You can shoot from anywhere in the sandy area. When you’re done backtrack to the campsite and look for a trail to the left. We were surprised at how close we were to Riding Ford Falls. The trail will empty you out onto the bedrock that the river is flowing over and you can make your way toward the base of the falls by walking on the dry rock. The area below the falls is filled with boulders and warrants further exploration on a later trip.

When you’re done exploring, head back to the campsite and take Riding Ford Trail back to the junction with Devil’s Elbow Trail. Make a left going up the hill and after no more than ten minutes you will come to a small side trail on the left. If you are quiet you will hear the river though the thicket. Take the trail to the left and it will lead you down to the waterfall. There is a large hemlock tree lying across the exposed stone. Elbow Falls is to your left. The river downstream is very picturesque so take your time and enjoy. It’s not likely you will have any company here. When you’re done, head back into the woods and make a left onto the trail you took to get here. This trail is a Panthertown special as it snake’s its way up the ridge and downstream. This will be the only time you’re on this trail since there is an easier way to get back. A trail will intersect from the right once you’re up on the ridge. Stay to the left but on the way back, take the left fork. It will avoid the steep unruly path between Elbow and Red Butt Falls. The two trails will come back together close to the intersection with Devil’s Elbow Trail.

The trail to Red Butt Falls will get steep at the end before it empties out onto the bedrock. Red Butt Falls with be both upstream and downstream of where you emerge. The long sliding waterfall eventually goes over a larger drop and into a pool below a high cliff. At this point the river makes an abrupt left. You can make your way up to the top on the dry rock and you can venture downstream and make your way to the boulders in the middle of the collection pool. It is a very cool area that I didn’t have even close to enough time to explore. The creek downstream is filled with boulders and numerous places to relax and enjoy nature.

Red Butt Falls is the last of the falls on the Tuckasegee River but half a mile downstream on river left, an unnamed tributary dumps in on river left and there is a very unique waterfall right where the tributary dumps into the river. Lichen Falls is not easy to access and if the water is up, the route I took would not be safe. You can also see if via bushwhack off the Devil’s Elbow Trail but I have not hiked this route to tell you where to leave the trail or what you might encounter.

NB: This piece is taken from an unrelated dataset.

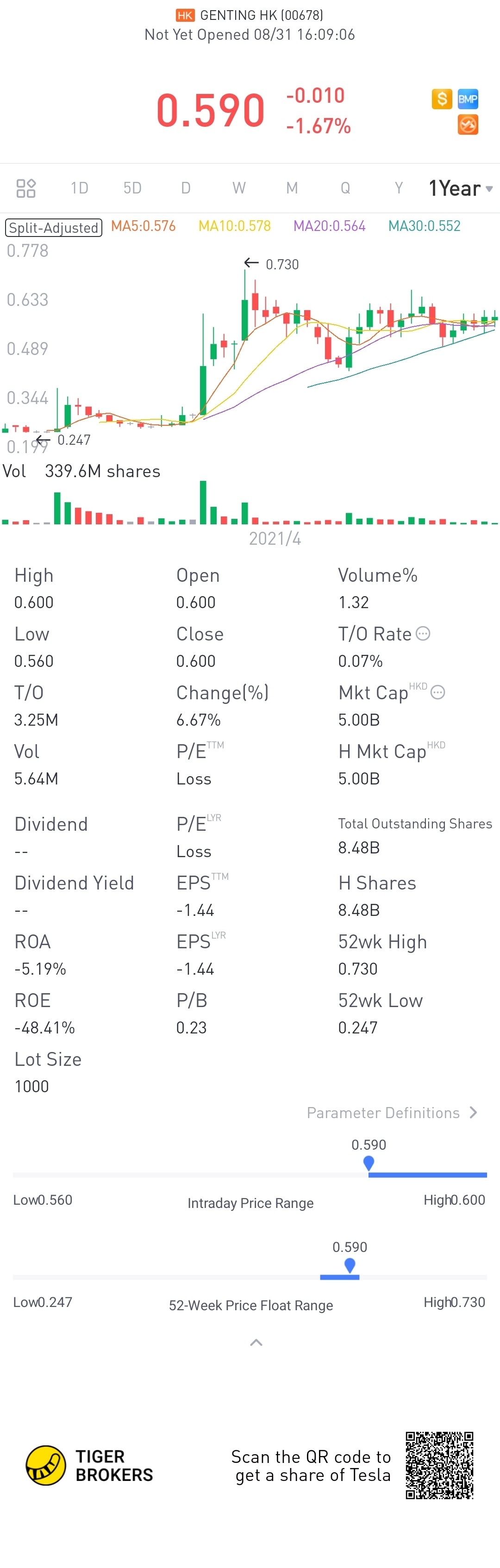
Task: Tap the orange dollar sign icon
Action: pos(442,99)
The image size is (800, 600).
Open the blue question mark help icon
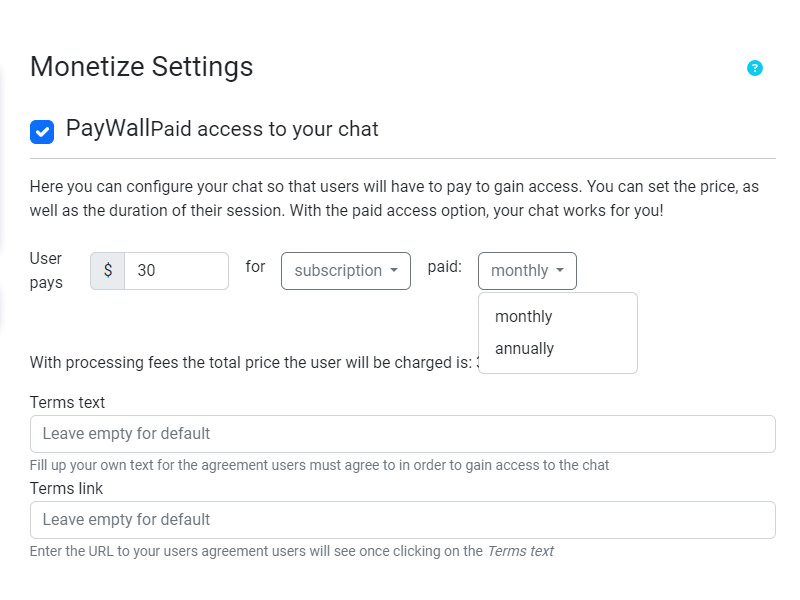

My approach followed the Tuck downstream from Red Butt Falls, sometimes walking the exposed bedrock and other times walking in the river. There were a few deep spots but with the low summer flow, it was nothing to worry about.

The tributary dumps into to the Tuckasegee in a sea of huge boulders in the river and a long sloping rock on river left. To actually see the falls, you have to get onto the open rock before the sloped rock, climb behind some other rocks and slip through a keyhole to reach the platform above the river where the falls drops. The rock ledge is about 25 feet above the Tuck and Lichen Falls comes down the rockface onto the ledge and drops from sight.

By the time you get back you will have hiked between four and six miles depending on the routes you took. When we made the hike it came in at just over six miles but there were a few oops along the way that added some distance. My six-year-old adventurer completed the hike but on the way back she was sunning out of steam. She also has tons of experience hiking both on and off trail so the scrambles don’t faze her. Don’t use her to make your final decision. Use you’re own judgment.